Осталось совсем немного. Женское общежитие высотой в четыре этажа, кроме того, стоит на пригорке, поэтому по скользкой пожарной лестнице приходится подниматься довольно долго. Руки липнут к сырому металлу, рубашка задирается на ветру, по спине ползут лапки мандража. И вот наконец вожделенная крыша, похожа на бутон розы, под подошвами приятно упружит пол. Антенны раскачиваются на ветру, а кое-где из щелей выглядывает жухлый мох, а ещё – одинокая хилая берёзка. Ствол перекручен, как будто некто большой долго и упорно мял его в руках, мочалил, пытаясь выдернуть с корнем. Год за годом она мужественно переносит зимы, когда снегом заваливает по самые верхушки ветвей. Весной там набухают почки, иногда пять, иногда семь, а в прошлом году был рекорд – десять, и распускаются крошечные изумрудные листочки.
Под этим деревцем и встречает тебя твоя ненаглядная. Сидит в чахлой тени, скрестив ноги, в руках книжка. По жёлтому корешку ползут блики закатного солнца, и ты вчитываешься в буквы: надо же, Фицджеральд.
– Пропускаешь закат, – говорит она.
– Да, прости.
Хасанов отдувается, пытаясь зацепить ртом как можно больше воздуха. Можно было бы что-то сказать, что-нибудь забавное, немного пошловатое по поводу места их встречи – первой встречи наедине, эта шутка уже вертится на языке, но Ислам никак не может облечь её в слова. Она есть, но только как ощущение, ехидный червячок, заставляющий лицо алеть от притока крови.
Она поднимает глаза от книги:
– Ну, что стоишь? Садись. Садись поближе: я не кусаюсь.
Хасанов любил высоких. Первая его девушка, та, за которой он долгое время ходил в одиннадцатом классе, была почти что с него ростом, а взбитые в причёску волосы на выпускном нависали над Исламом, раскачивались, грозя вот-вот похоронить его под душным лавандовым запахом. Катя же маленькая, бойкая, как солнечный блик. Копна непослушных каштановых волос забрана в хвост. Наверное, когда наклоняет голову, кончик его щекочет ей шею… Почему-то Хасанову приятна эта мысль, он жмурится ей, словно котяра, подставляющий под ласку загривок.

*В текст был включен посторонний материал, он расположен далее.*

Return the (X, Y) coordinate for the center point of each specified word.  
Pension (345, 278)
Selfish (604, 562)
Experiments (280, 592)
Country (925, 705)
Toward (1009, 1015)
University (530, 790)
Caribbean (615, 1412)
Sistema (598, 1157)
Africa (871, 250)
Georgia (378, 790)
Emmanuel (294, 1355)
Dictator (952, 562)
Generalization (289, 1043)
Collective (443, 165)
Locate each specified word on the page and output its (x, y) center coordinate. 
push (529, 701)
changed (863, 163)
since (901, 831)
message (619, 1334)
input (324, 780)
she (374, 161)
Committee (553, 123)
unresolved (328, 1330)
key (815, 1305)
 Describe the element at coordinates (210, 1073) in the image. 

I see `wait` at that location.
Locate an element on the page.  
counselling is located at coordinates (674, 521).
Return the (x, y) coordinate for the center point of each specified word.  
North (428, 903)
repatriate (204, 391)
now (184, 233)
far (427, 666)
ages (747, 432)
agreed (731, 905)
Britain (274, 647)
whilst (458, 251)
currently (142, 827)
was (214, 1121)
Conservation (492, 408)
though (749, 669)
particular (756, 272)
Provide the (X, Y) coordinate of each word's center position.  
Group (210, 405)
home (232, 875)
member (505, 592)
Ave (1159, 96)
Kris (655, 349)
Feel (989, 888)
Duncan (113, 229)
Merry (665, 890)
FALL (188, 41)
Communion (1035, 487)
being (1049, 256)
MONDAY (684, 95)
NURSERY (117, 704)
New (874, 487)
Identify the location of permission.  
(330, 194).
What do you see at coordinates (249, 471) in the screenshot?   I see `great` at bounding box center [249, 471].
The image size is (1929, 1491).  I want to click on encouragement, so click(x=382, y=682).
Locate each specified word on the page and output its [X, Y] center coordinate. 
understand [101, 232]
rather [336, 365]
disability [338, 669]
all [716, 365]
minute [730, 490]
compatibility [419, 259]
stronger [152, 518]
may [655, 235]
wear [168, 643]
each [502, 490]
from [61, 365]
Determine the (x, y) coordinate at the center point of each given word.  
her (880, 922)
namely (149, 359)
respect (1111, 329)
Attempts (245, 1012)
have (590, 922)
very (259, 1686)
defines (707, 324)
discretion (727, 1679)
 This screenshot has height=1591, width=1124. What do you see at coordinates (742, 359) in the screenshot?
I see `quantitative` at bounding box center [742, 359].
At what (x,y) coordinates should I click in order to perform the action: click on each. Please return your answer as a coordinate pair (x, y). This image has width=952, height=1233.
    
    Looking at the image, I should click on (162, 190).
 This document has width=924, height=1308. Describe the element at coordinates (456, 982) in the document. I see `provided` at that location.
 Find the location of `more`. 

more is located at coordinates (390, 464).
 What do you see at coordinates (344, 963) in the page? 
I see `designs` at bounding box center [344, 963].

Лицо лучистое, с красивым небольшим подбородком, ресницы – что усы у твоей кошки, пышные и густые. И… вот, что его привлекло. Такая же непослушная улыбка, как у него самого, только здесь ещё ямочки на щеках, в которых собираются капельки румянца. Смеётся в кулачок, словно стесняется, этот смех сверкает между пальцев, будто бы там зажат кусочек золота.
Ислам достаёт зеркальце. Солнце раскачивается над горизонтом, готовое вот-вот туда закатиться, подобно большому томату, но света ещё хватает.
Катя улыбается.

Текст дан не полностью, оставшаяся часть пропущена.